The Strategy pattern suggests that we extract all independent algorithms into distinct classes, each implementing a common interface. Instead of embedding multiple algorithms within a single class, the main class should contain a reference to a strategy object. This reference is typically set through the constructor or a setter method. By doing so, the pattern enables clients to easily switch between different algorithm implementations at runtime. This design promotes flexibility and decoupling, allowing the main class to delegate algorithm execution to the strategy object without being tightly bound to any specific implementation.

Structure

The Strategy pattern consists of the following key components:

  • Strategy: is an interface which is common to all supported algorithms
  • Concrete Strategy: are implementations of Strategy interface implementing respective algorithms
  • Context: uses the algorithms defined by different Strategy implementations and maintains a reference to the Strategy interface

When to use the Strategy Pattern?

  • When you want to introduce new strategies/algorithms in the future without breaking existing code (Open/Closed Principle)
  • When you want to switch algorithms at runtime and want to get rid of conditional statements

Implementation Example

The code below demonstrates the Strategy design pattern for a simple e-commerce payment system in Java. It defines a PaymentStrategy interface with a pay method, which is implemented by two concrete strategies: CreditCardPayment and PayPalPayment. The ShoppingCart class acts as the context, holding a reference to the current payment strategy and allowing it to be changed at runtime. In the Solution class, a shopping cart is created and used to process payments with different strategies. The client code can easily switch between payment methods by setting a new strategy on the cart.
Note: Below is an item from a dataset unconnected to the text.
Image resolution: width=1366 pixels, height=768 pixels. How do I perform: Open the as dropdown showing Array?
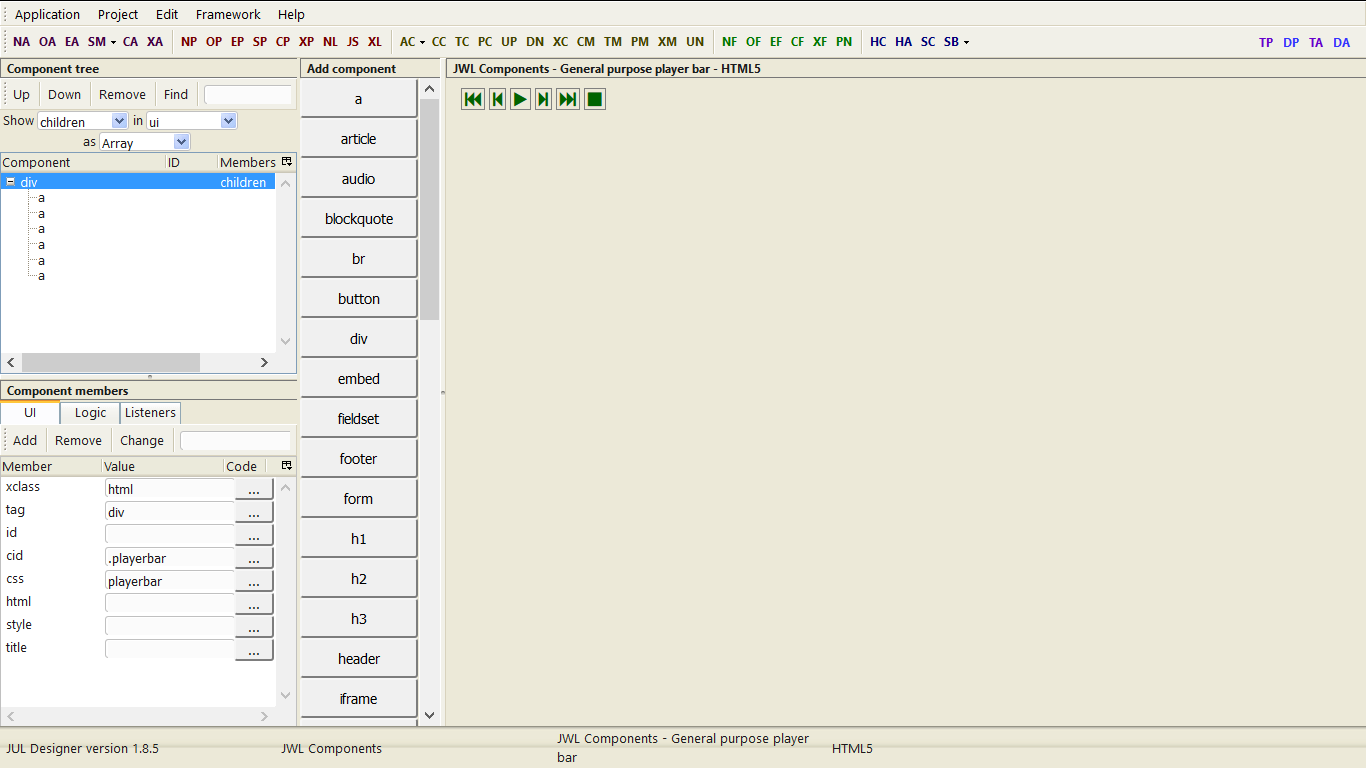point(144,141)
This structure allows for flexible and interchangeable payment processing, adhering to the Open/Closed Principle by enabling easy addition of new payment methods without modifying existing code.

// Client class
public class Solution {

    public static void main(String[] args) {

        ShoppingCart cart = new ShoppingCart();

        cart.setPaymentStrategy(new PayPalPayment("johndoe@example.com"));
        cart.checkout(100);
        
        cart.setPaymentStrategy(new CreditCardPayment("John Doe", "1234567890123456"));
        cart.checkout(200);
    }
}

// Strategy interface
interface PaymentStrategy {

    void pay(int amount);
}

// Concrete strategies
class CreditCardPayment implements PaymentStrategy {

    private String name;
    private String cardNumber;

    public CreditCardPayment(String name, String cardNumber) {

        this.name = name;
        this.cardNumber = cardNumber;
    }

    public void pay(int amount) {

        System.out.println("Payment of " + amount + " accepted using Credit Card!");
    }
}

class PayPalPayment implements PaymentStrategy {

    private String email;

    public PayPalPayment(String email) {

        this.email = email;
    }

    public void pay(int amount) {

        System.out.println("Payment of " + amount + " accepted using PayPal!");
    }
}

// Context
class ShoppingCart {

    private PaymentStrategy paymentStrategy;

    public void setPaymentStrategy(PaymentStrategy paymentStrategy) {

        this.paymentStrategy = paymentStrategy;
    }

    public void checkout(int amount) {

        paymentStrategy.pay(amount);
    }
}

The output of the following program will be:

Payment of 100 accepted using PayPal!
Payment of 200 accepted using Credit Card!